In Italia, paese ormai unico al mondo, esiste una filiera completa che consente di proporre e realizzare continuamente un’innovazione di prodotto (anche se spesso si tratta solo di novità estetiche). Tale filiera è al servizio sia dei brand italiani (tanti, dai big alle numerose piccole e medie aziende familiari di nicchia), sia di quelli internazionali che vogliono posizionarsi nella fascia alta di qualità/immagine/distribuzione/prezzo.
Inoltre il sistema delle sfilate e delle fiere (Milano, Firenze) in tutte le categorie merceologiche (uomo, donna, accessori, tessuti e filati) è quello che sviluppa i numeri più elevati, specie nel segmento medio alto e alto, per cui rimane un punto di riferimento per tutti gli operatori internazionali del settore, dai fornitori fino ai buyer.
In che cosa dovrebbero migliorare per continuare a dominare la scena le imprese della moda italiana?
Molte aziende piccole e medie, con forte contenuto artigianale e di prodotto, sono ancora carenti sul piano del marketing e della capacità commerciale, specie sui mercati internazionali in forte sviluppo (Russia, Asia, Medio Oriente e Sud America). Inoltre, la stessa innovazione di prodotto rimane ancora un po’ troppo ancorata ad uno schema di “novità” (semplici variazioni estetiche di prodotti già esistenti) anziché perseguire la sfida di “vere innovazioni” (nuovi materiali, nuove funzionalità, nuovi concetti di prodotto), pur disponendo di una filiera che consentirebbe di porsi tali obiettivi.
Un’altra carenza è quella delle nuove tecnologie digitali: siamo molto indietro su questo fronte, che è uno dei pochi in cui i consumi sono in forte crescita anche in questo settore.
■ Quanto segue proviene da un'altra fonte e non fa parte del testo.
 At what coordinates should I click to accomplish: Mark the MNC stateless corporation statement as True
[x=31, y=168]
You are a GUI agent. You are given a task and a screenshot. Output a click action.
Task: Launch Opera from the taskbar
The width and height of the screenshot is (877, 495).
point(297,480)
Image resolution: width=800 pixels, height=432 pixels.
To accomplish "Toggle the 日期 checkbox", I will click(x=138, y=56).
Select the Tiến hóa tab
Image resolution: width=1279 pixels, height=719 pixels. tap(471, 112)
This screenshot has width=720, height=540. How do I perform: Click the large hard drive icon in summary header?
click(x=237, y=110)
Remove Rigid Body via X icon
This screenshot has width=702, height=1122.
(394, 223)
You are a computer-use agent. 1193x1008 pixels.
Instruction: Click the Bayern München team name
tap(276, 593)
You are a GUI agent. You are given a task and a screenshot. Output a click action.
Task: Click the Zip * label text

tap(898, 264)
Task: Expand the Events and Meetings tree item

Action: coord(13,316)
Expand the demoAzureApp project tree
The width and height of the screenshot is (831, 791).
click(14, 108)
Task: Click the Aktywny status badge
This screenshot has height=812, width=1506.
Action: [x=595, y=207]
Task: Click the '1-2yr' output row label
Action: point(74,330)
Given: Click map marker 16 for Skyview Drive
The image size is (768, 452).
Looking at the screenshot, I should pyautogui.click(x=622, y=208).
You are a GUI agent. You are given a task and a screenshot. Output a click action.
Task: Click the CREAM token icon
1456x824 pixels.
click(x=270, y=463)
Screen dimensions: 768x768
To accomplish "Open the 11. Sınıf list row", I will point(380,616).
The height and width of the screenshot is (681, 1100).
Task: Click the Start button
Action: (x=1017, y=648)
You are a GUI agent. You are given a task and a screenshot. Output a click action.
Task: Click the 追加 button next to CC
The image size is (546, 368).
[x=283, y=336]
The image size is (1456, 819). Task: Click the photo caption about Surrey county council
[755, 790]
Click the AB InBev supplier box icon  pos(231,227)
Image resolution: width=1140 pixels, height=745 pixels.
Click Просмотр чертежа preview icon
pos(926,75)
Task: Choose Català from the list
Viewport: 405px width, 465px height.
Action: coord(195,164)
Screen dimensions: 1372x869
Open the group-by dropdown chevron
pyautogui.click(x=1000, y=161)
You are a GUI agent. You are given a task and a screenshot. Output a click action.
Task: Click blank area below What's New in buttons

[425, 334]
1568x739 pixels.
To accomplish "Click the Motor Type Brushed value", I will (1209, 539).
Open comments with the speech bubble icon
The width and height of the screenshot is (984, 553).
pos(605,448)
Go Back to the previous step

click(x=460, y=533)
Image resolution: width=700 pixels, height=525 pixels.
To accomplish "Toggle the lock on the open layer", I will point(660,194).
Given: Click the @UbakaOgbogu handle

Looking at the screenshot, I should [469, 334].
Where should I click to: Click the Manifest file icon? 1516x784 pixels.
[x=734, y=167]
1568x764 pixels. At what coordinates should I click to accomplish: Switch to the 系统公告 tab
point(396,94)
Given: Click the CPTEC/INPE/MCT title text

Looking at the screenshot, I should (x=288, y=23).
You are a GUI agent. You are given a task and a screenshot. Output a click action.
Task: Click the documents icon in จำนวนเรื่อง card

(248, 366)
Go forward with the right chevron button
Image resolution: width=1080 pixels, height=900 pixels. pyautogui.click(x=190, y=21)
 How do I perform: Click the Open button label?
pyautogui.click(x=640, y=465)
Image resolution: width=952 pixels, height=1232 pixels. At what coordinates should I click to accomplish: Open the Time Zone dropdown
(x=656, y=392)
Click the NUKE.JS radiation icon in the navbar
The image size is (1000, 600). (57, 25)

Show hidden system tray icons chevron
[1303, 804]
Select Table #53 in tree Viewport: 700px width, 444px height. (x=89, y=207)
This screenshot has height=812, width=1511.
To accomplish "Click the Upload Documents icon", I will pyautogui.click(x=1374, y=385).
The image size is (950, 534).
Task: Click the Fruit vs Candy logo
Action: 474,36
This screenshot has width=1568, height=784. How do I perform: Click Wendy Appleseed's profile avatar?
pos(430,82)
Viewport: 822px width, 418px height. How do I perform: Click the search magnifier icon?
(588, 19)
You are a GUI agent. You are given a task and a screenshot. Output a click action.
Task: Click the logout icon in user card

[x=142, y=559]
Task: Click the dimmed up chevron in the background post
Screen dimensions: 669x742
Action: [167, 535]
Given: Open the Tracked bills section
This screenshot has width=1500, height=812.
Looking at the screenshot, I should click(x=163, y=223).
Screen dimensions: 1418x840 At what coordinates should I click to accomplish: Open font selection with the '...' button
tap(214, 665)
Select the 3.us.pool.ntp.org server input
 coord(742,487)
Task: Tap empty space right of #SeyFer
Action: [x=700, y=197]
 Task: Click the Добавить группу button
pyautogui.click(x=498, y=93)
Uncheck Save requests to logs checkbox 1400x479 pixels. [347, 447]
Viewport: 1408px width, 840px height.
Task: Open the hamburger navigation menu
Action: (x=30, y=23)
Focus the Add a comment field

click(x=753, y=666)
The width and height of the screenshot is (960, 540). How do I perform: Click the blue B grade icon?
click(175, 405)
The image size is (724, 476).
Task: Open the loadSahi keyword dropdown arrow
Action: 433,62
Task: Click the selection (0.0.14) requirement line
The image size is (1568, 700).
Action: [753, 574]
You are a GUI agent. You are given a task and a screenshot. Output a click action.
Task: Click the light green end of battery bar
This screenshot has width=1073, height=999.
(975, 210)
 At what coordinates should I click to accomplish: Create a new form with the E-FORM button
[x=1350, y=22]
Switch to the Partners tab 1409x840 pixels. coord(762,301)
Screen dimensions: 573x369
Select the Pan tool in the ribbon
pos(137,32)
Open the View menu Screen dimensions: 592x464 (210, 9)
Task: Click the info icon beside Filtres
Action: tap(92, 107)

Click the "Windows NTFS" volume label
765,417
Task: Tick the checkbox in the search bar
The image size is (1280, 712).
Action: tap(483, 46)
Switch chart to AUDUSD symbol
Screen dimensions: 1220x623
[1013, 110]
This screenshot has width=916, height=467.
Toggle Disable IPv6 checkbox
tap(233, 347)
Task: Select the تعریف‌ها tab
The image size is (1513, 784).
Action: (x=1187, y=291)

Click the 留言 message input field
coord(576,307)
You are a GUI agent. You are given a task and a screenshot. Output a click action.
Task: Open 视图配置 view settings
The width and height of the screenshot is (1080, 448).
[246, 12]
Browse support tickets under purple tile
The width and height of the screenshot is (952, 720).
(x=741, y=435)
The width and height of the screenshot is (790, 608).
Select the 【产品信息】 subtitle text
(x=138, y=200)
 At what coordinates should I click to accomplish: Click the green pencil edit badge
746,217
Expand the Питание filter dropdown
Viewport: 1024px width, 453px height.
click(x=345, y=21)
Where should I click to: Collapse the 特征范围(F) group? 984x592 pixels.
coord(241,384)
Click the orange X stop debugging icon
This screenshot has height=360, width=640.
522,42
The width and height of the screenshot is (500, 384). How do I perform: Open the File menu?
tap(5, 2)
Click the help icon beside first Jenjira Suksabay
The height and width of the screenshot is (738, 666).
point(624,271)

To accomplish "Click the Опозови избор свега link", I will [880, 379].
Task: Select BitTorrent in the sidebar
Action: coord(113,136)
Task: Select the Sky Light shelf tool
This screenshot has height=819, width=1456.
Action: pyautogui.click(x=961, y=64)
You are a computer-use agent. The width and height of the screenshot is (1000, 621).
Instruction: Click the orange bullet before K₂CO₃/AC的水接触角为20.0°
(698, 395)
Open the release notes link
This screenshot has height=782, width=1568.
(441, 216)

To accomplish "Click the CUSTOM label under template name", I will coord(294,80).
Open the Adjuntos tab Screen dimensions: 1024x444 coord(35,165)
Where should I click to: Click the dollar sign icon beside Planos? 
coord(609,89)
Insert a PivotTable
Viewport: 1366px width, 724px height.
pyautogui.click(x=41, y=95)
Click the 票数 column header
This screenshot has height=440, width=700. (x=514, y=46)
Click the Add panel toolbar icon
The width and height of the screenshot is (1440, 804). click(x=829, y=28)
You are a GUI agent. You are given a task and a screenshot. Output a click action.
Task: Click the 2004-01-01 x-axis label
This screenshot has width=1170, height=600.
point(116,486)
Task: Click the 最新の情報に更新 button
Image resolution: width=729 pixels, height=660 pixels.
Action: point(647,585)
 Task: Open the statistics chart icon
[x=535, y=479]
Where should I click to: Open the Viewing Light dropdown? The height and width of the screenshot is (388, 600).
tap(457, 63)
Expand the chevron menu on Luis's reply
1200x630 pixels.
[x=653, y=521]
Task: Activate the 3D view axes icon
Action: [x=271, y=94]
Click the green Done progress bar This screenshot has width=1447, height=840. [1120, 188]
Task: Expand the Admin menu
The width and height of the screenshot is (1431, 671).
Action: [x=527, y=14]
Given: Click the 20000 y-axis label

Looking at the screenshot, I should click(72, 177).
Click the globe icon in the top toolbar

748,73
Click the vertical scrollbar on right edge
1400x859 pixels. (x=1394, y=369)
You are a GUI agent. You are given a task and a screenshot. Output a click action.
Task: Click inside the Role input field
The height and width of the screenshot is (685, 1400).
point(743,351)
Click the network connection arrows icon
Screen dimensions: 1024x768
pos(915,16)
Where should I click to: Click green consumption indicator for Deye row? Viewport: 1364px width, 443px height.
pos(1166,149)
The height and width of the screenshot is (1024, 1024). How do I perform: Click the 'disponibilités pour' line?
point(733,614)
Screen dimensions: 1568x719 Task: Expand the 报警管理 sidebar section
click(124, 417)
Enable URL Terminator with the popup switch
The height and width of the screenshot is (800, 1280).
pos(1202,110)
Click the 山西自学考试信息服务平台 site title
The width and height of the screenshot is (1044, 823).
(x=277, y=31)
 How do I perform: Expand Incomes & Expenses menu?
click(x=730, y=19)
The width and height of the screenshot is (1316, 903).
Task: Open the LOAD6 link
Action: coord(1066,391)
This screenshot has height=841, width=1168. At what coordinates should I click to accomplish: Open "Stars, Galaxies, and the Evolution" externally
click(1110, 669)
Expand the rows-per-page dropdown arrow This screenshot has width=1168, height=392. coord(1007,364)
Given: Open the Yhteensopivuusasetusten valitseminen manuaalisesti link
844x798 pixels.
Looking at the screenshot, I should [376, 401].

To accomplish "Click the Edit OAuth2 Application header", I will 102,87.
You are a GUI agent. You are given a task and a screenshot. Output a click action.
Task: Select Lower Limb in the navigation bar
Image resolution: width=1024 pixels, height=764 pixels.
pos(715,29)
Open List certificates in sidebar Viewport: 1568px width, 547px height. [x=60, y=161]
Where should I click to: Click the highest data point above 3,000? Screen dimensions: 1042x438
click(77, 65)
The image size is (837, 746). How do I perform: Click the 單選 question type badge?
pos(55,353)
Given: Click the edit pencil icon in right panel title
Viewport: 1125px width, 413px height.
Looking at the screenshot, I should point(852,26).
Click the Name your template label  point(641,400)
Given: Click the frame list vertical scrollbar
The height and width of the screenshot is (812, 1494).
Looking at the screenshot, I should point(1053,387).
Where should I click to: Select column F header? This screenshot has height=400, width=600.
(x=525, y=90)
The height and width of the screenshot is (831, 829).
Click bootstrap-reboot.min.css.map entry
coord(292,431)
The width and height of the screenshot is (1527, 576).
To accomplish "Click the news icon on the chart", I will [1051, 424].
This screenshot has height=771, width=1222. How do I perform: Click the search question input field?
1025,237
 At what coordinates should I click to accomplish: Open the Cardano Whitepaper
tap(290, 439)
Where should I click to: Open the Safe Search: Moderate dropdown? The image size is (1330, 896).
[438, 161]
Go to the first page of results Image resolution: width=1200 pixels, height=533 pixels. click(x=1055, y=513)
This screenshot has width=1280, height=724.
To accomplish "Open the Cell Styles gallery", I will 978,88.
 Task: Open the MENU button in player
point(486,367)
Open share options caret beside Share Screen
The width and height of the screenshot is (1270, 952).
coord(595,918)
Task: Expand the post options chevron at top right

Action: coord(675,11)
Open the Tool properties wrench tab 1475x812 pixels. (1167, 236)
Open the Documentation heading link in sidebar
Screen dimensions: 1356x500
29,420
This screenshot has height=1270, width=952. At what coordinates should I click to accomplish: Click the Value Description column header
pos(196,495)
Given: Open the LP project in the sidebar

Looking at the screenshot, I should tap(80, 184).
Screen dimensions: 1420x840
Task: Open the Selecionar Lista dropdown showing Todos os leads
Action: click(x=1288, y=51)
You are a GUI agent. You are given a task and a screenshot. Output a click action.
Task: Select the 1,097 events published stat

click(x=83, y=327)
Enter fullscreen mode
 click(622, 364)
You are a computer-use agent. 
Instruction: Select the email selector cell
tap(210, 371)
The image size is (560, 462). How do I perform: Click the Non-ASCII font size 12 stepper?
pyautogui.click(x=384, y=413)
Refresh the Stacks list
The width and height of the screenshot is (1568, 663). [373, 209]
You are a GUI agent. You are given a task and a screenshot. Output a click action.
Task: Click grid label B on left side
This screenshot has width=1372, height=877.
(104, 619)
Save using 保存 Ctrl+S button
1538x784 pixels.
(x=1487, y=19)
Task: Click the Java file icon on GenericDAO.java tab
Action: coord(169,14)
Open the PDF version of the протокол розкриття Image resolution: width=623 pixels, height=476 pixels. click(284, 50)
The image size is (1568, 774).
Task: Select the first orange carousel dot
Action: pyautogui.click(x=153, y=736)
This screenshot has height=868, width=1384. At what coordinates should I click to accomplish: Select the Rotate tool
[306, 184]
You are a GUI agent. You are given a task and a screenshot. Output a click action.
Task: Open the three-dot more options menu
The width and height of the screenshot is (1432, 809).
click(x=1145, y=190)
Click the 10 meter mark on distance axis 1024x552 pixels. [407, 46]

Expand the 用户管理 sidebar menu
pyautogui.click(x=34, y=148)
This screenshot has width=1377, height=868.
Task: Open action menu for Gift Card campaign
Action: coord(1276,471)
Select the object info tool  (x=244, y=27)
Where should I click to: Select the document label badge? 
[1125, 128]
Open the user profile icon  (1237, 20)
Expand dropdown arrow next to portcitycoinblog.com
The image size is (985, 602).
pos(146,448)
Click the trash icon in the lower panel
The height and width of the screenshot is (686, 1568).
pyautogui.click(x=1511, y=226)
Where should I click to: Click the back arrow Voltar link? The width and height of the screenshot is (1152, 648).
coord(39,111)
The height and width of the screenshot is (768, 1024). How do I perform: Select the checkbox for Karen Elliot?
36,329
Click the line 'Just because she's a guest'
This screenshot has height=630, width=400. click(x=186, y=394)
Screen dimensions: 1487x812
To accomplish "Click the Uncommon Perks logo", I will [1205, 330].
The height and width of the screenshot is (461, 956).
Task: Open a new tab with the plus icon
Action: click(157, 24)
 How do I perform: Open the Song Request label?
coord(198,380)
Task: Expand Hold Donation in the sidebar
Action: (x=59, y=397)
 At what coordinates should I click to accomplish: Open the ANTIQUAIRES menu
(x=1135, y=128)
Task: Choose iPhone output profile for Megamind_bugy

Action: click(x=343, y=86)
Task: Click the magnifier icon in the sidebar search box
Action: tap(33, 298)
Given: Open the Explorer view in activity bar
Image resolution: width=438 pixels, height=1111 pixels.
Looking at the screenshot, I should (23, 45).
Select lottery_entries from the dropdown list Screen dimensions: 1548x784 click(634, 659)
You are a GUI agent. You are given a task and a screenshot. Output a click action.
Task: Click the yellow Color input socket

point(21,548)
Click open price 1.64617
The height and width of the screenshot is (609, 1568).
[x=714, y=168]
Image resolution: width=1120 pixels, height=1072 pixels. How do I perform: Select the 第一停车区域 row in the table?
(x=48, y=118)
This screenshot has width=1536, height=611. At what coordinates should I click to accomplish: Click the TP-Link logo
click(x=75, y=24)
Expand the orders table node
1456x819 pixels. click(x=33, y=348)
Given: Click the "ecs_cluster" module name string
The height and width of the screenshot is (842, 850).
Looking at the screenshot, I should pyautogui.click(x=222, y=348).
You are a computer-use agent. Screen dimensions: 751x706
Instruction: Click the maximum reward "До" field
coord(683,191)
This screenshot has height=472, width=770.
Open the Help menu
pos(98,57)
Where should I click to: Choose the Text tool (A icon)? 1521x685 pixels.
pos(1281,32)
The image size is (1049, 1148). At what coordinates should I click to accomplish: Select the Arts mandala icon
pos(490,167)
Tutti questi elementi (marketing/commerciale, innovazione radicale di prodotto, strategie digitali) confermano la necessità di un ricambio generazionale senza cui non è possibile il ricambio culturale del settore, ovvero difendere il patrimonio storico inserendovi al contempo nuovi elementi volti a rivitalizzarlo e a potenziarlo.
Quali sono le tendenze più significative in atto nel mondo della moda italiana?
In che modo la tecnologia può essere d’aiuto a queste imprese?
Enormemente, in tutti i processi innovativi delineati (marketing, distribuzione, produzione, innovazione), anche se c’è ancora un potenziale inespresso per la strutturale ritrosia di tale settore ad accettare nuove tecnologie e innovazioni.
E viene apprezzata, capita, ben valutata?
Poco: la moda è un settore per sua cultura molto autoreferenziale, ancorato a logiche conservative, ma probabilmente le nuove generazioni potranno modificare tale limite e sfruttare al meglio le potenzialità delle nuove tecnologie.
Che cosa possono imparare le imprese di altri settori dalle aziende di moda?
Tanto, da tutti i processi e direi soprattutto da quelli che sono connessi alle tecnologie digitali che impattano meno sul “cuore produttivo del settore” (prodotto e produzione), che presumibilmente ci metterà ancora del tempo ad essere messo in discussione e modificato.